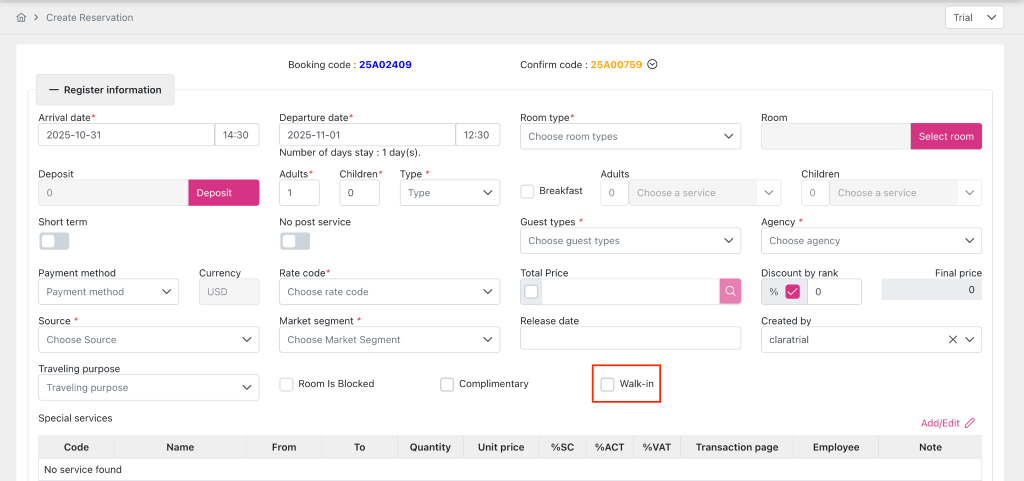Enable the Breakfast checkbox
1024x481 pixels.
(528, 191)
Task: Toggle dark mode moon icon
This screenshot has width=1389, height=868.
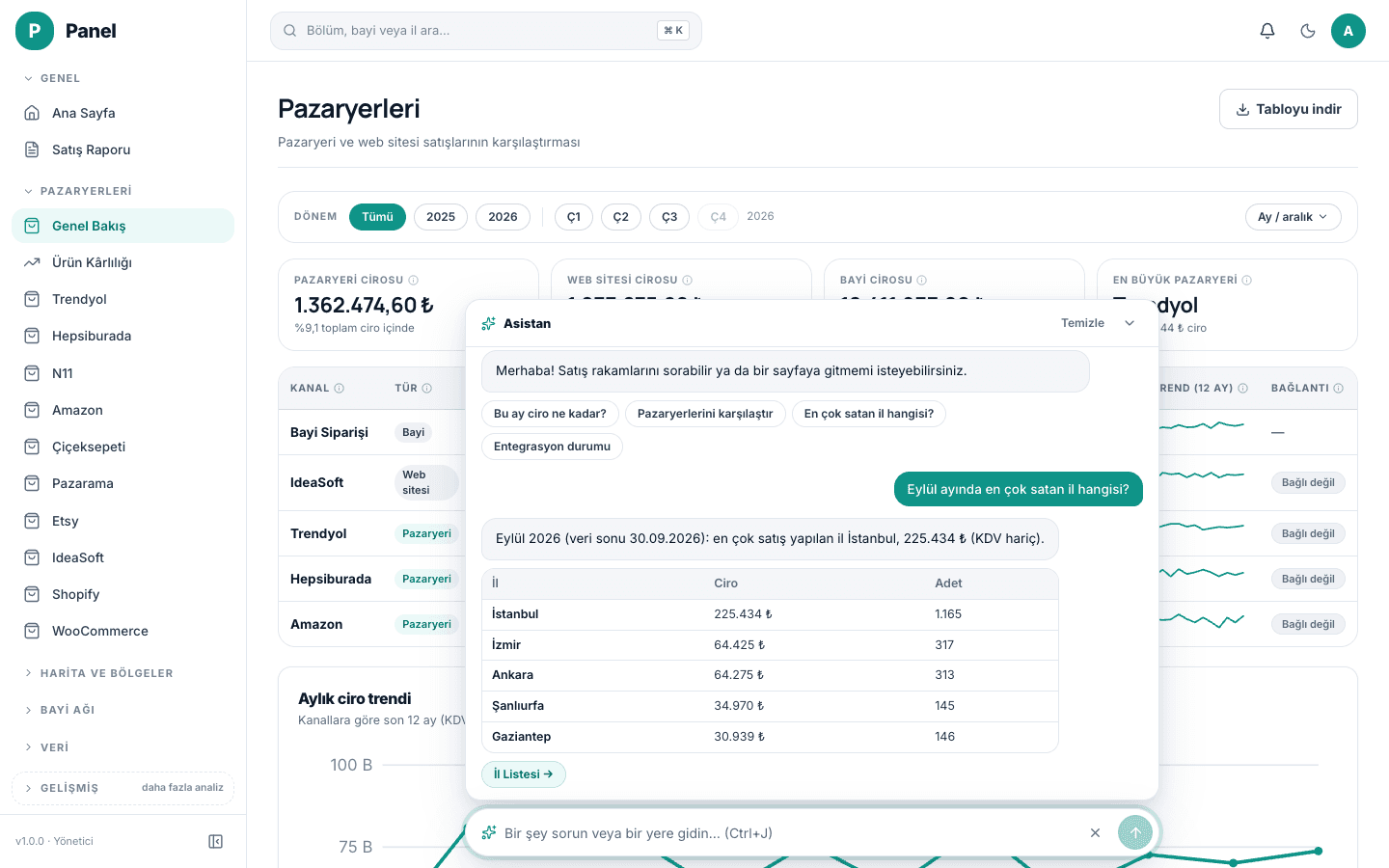Action: click(1308, 31)
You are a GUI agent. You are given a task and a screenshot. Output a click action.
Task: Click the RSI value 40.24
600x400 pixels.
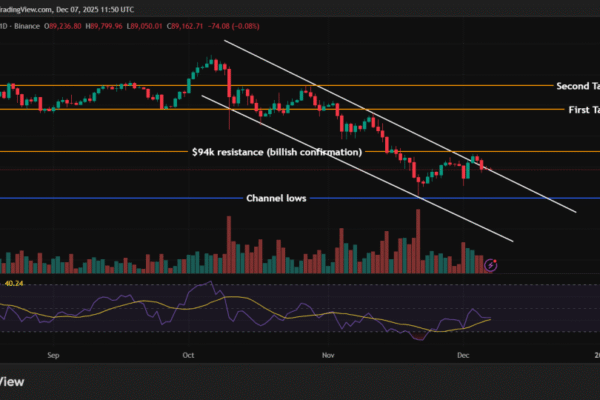pyautogui.click(x=15, y=284)
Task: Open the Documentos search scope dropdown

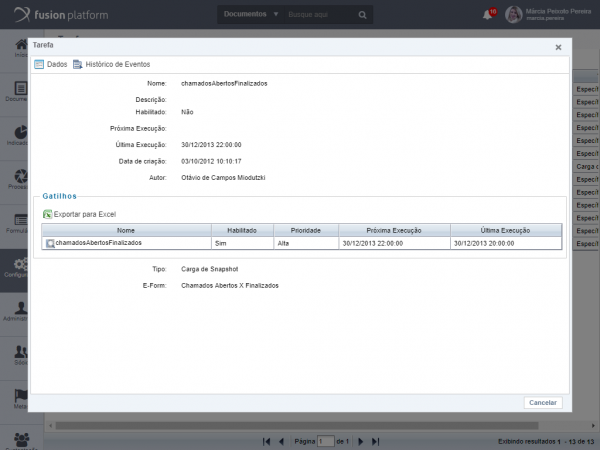Action: point(251,15)
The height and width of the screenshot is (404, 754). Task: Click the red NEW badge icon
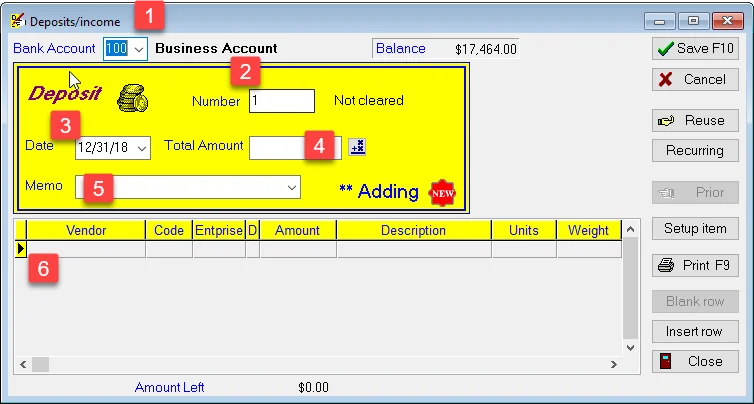(442, 193)
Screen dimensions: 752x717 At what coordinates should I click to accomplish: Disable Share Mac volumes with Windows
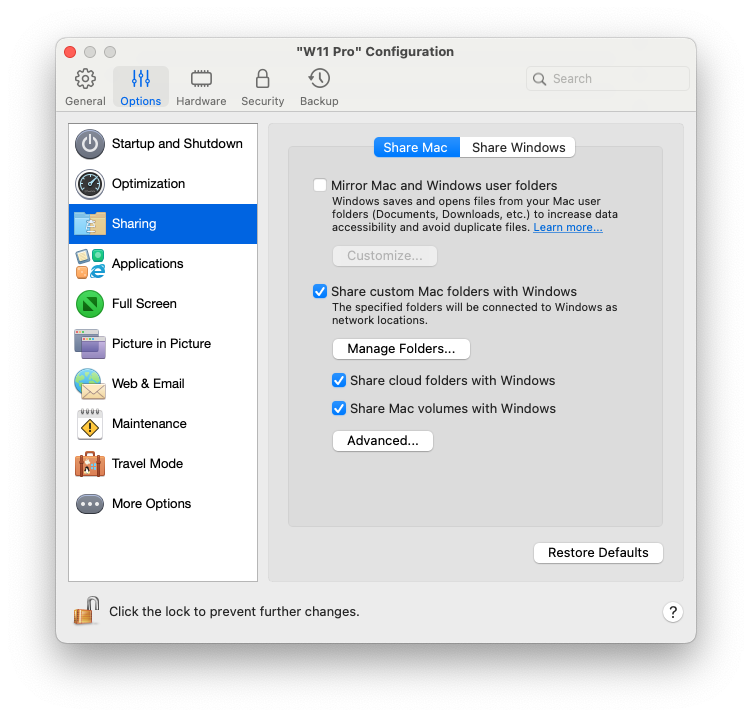coord(339,408)
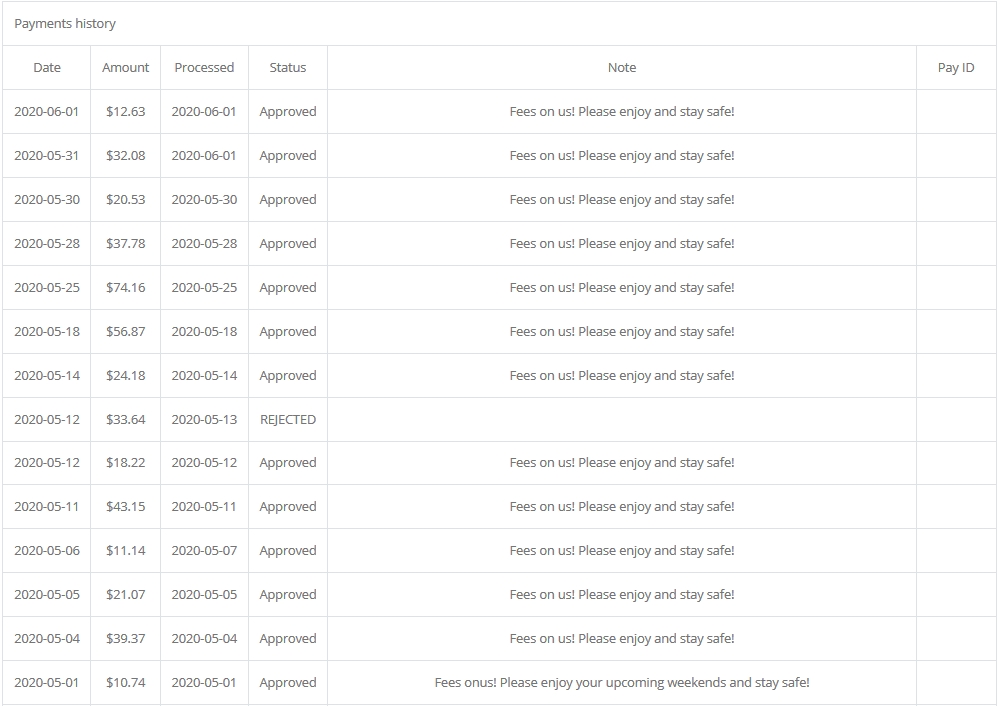Click the Processed column header
This screenshot has height=706, width=1001.
(x=204, y=68)
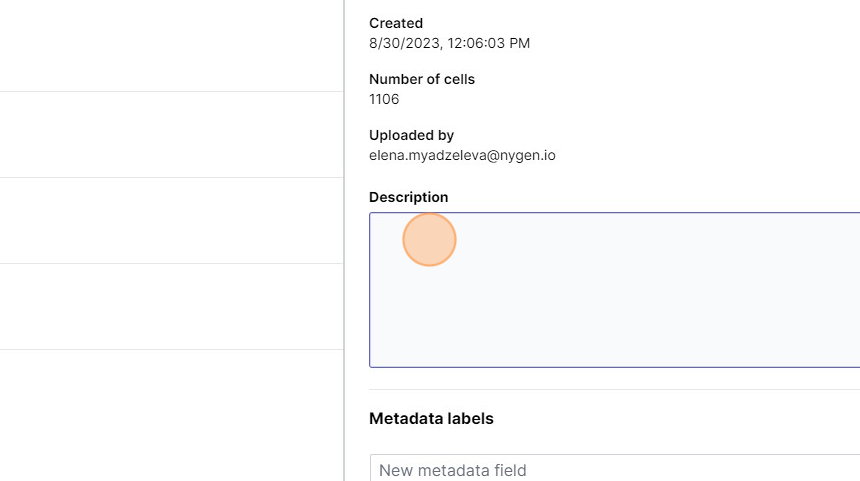Click the Created label
Screen dimensions: 860x481
click(x=396, y=23)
****************
→ Activity: Copy exactly, and copy only, the lines from the one bearing "Task: Click the RSI value 40.24" through the closing line of the material, with both ends kept and pictures removed.

→ Task answer:
Task: Click the RSI value 40.24
600x400 pixels.
pyautogui.click(x=15, y=284)
Task: Open the Documentos search scope dropdown

Action: point(251,15)
The height and width of the screenshot is (404, 754). Task: Click the red NEW badge icon
(442, 193)
Screen dimensions: 752x717 At what coordinates should I click to accomplish: Disable Share Mac volumes with Windows
coord(339,408)
Click the Processed column header
This screenshot has height=706, width=1001.
(x=204, y=68)
Click the Created label
Screen dimensions: 860x481
click(x=396, y=23)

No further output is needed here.